In defense of raising the price of Daraprim, an anti-parasite drug used for patients with AIDS, the former CEO of Turing Pharmaceuticals claimed that patients who needed the drug would be able to get it through insurance companies and argued that capitalism allowed him to raise the drug’s price, The Associated Press reported.
However, U.S. District Judge Denise Cote was not convinced, calling his scheme to raise the price of Daraprim “particularly heartless and coercive” in her decision on Friday.
“He cynically took advantage of the requirements of a federal regulatory scheme designed to protect the health of a nation by ensuring that its population has access to drugs that are not only effective but also safe,” Cole said in her decision.
“He recklessly disregarded the health of a particularly vulnerable population, those with compromised immune systems. His scheme burdened those patients, their loved ones, and their health care providers,” she continued.
In her strong rebuke, Cole also said that Shkreli had not expressed any remorse for his actions. She noted that “the risk of recurrence here is real.”
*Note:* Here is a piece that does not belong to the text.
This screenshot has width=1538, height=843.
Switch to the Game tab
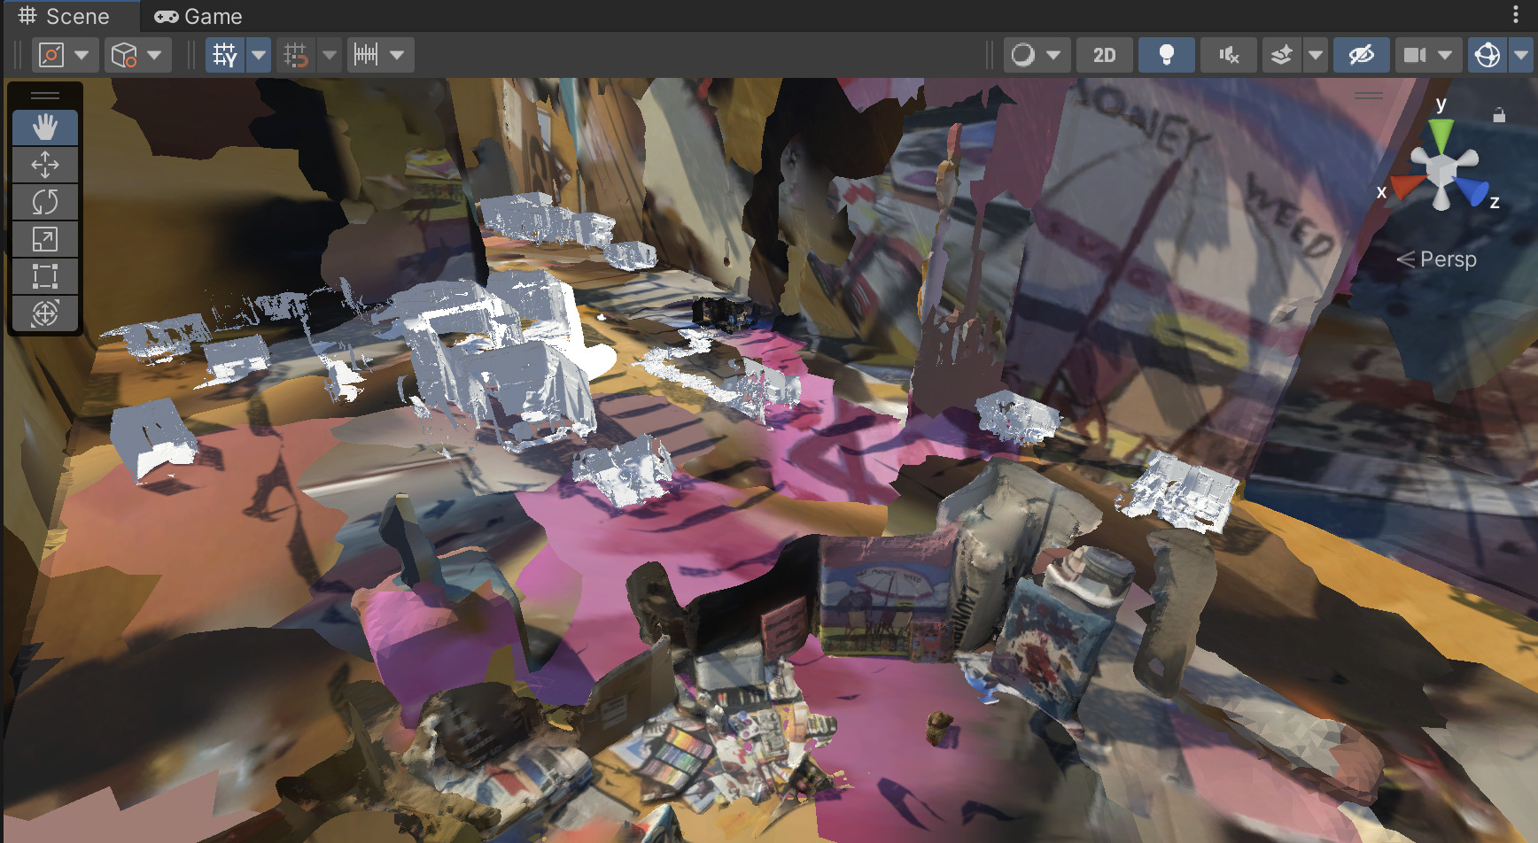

“Shkreli’s anticompetitive conduct at the expense of the public health was flagrant and reckless. He is unrepentant. Barring him from the opportunity to repeat that conduct is nothing if not in the interest of justice,” Cole said.
New York Attorney General Letitia James (D), who serves in one of the states that is a plaintiff in the case, applauded Cole’s decision.
“‘Envy, greed, lust, and hate,’ don’t just ‘separate,’ but they obviously motivated Mr. Shkreli and his partner to illegally jack up the price of a life-saving drug as Americans’ lives hung in the balance,” James said in a statement. “But Americans can rest easy because Martin Shkreli is a pharma bro no more.”
Shkreli was previously sentenced in 2018 to seven years in prison for securities fraud in a separate case. He was found guilty of lying about two hedge funds he was managing when speaking to investors.